破壊措置命令で自衛隊が迎撃態勢 防衛省内にPAC3配備

 中谷元防衛相は、北朝鮮が長距離弾道ミサイルを発射する兆候があるとして、自衛隊に破壊措置命令を出した。政府関係者が29日、明らかにした。防衛省は同日夜、航空自衛隊の地対空誘導弾パトリオット(PAC3)を東京・市ケ谷の同省敷地内に配備。海上配備型迎撃ミサイル(SM3)を搭載する海上自衛隊のイージス艦も展開し、迎撃態勢を取る。命令発令は28日付だが、政府は「自衛隊の運用の手の内を明かすことになる」として発令した事実を公表していない。

 中谷氏は29日の記者会見で「北朝鮮が事前予告なく、弾道ミサイル発射を含む挑発行動に出ることは否定できない状況にある」と述べ、警戒感を示した。「近年、北朝鮮は任意のタイミング、任意の地点で複数の弾道ミサイルを発射しており、奇襲的能力を誇示している」とも強調し、潜水艦発射弾道ミサイル(SLBM)の発射の可能性も排除しない考えを示した。

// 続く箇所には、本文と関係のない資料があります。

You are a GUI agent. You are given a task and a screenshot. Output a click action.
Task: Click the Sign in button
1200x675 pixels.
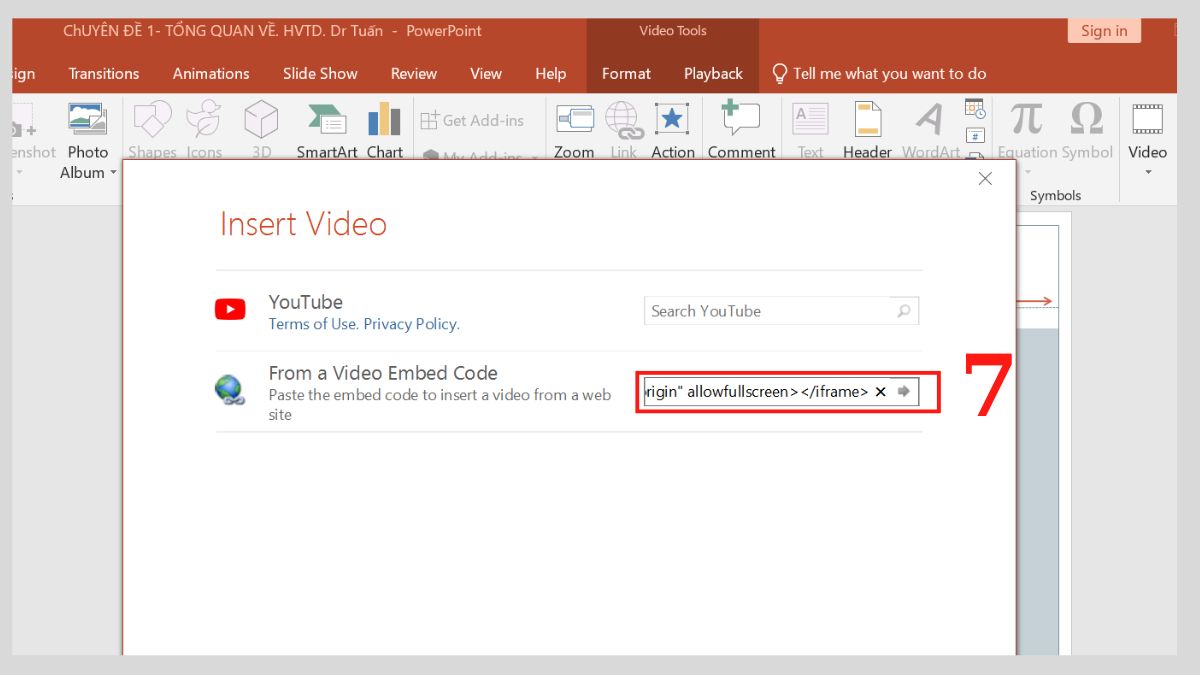pos(1104,30)
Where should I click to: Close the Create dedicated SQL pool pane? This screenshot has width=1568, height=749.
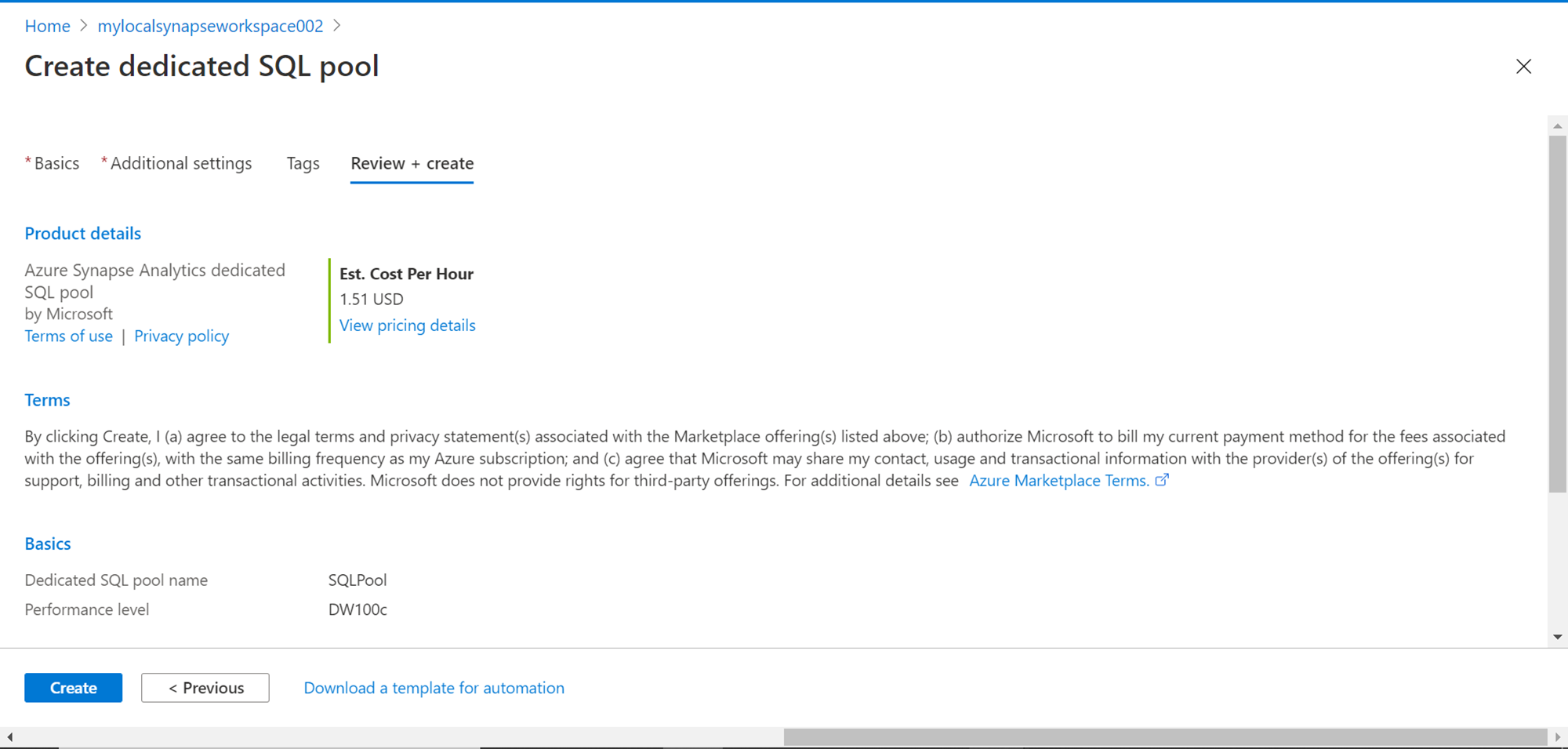point(1523,67)
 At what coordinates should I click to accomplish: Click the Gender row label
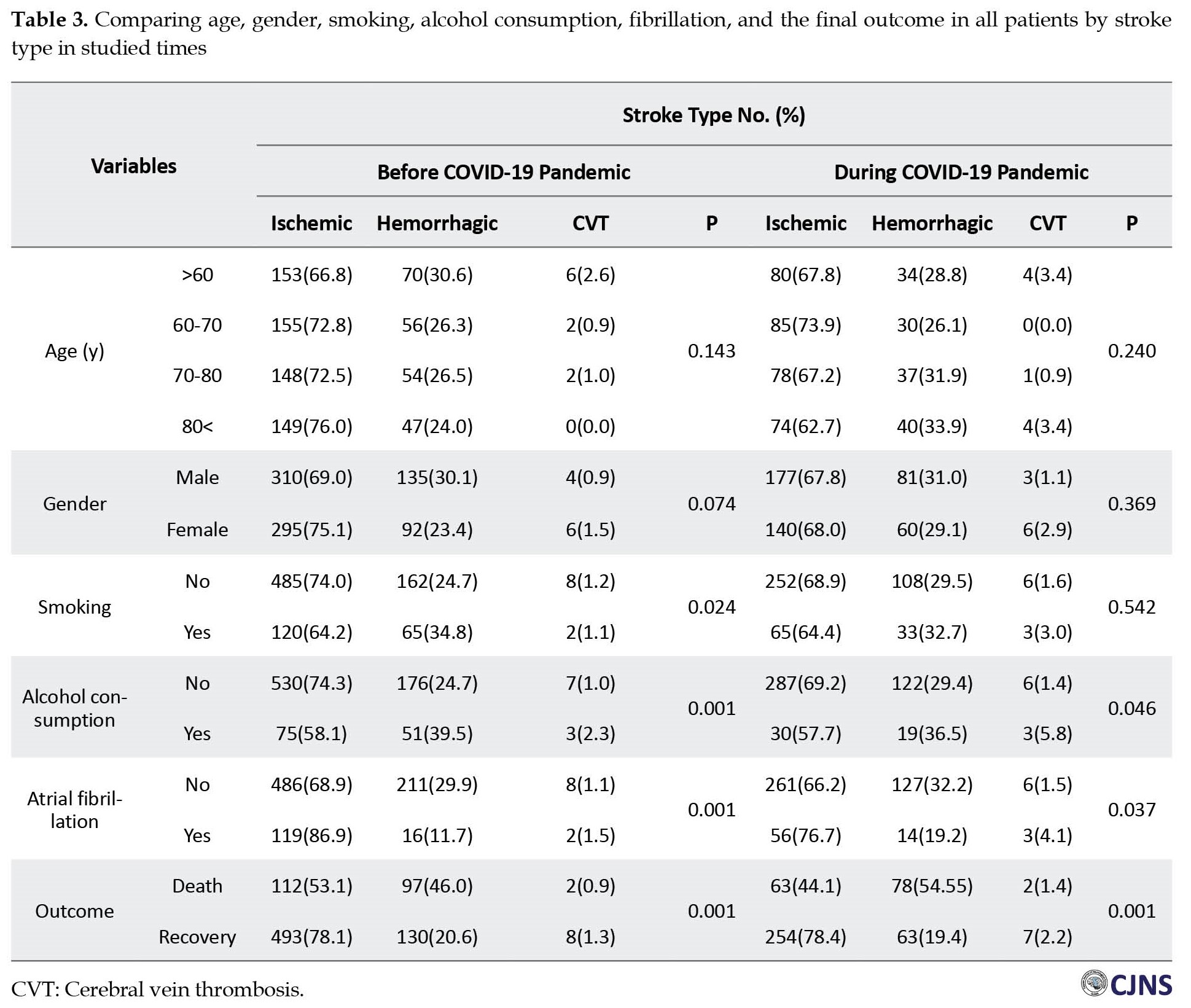coord(74,504)
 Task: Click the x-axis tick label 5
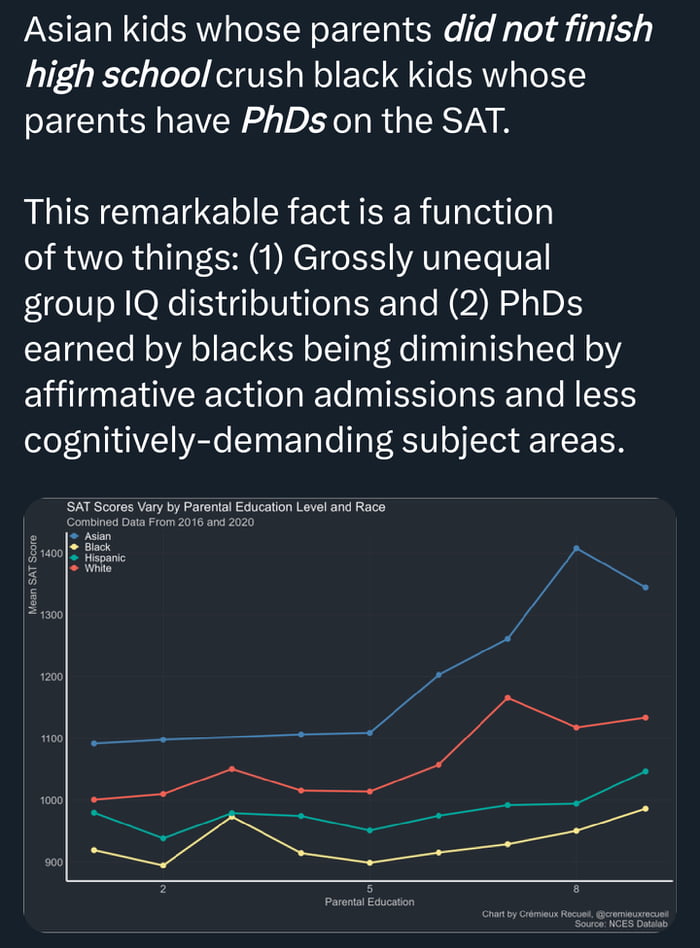pos(369,888)
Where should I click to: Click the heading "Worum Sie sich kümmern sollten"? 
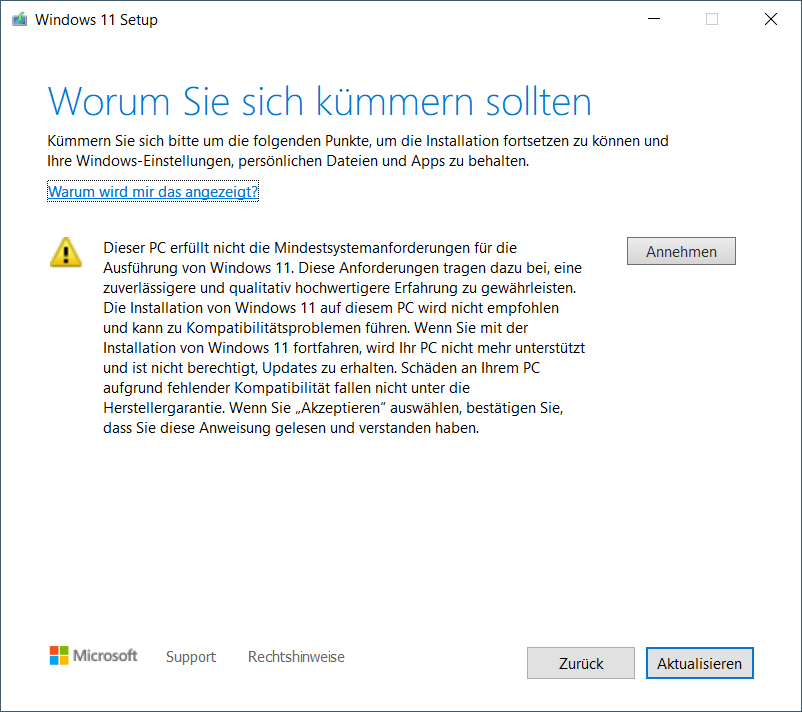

 菅義偉官房長官も記者会見で「金正恩体制になって事前予告なしでいろんなことをやっている」と指摘した上で、「国民の生命を守ることは政府の最重要課題だ。いかなる事態にも対応できるよう態勢はしっかり取っている」と述べた。

 また、岸田文雄外相は29日、米国のケリー国務長官と電話会談し、日米両政府が北朝鮮への対応で緊密に連携することを確認した。核実験の強行に対する国連安全保障理事会の制裁決議に関しても意見交換した。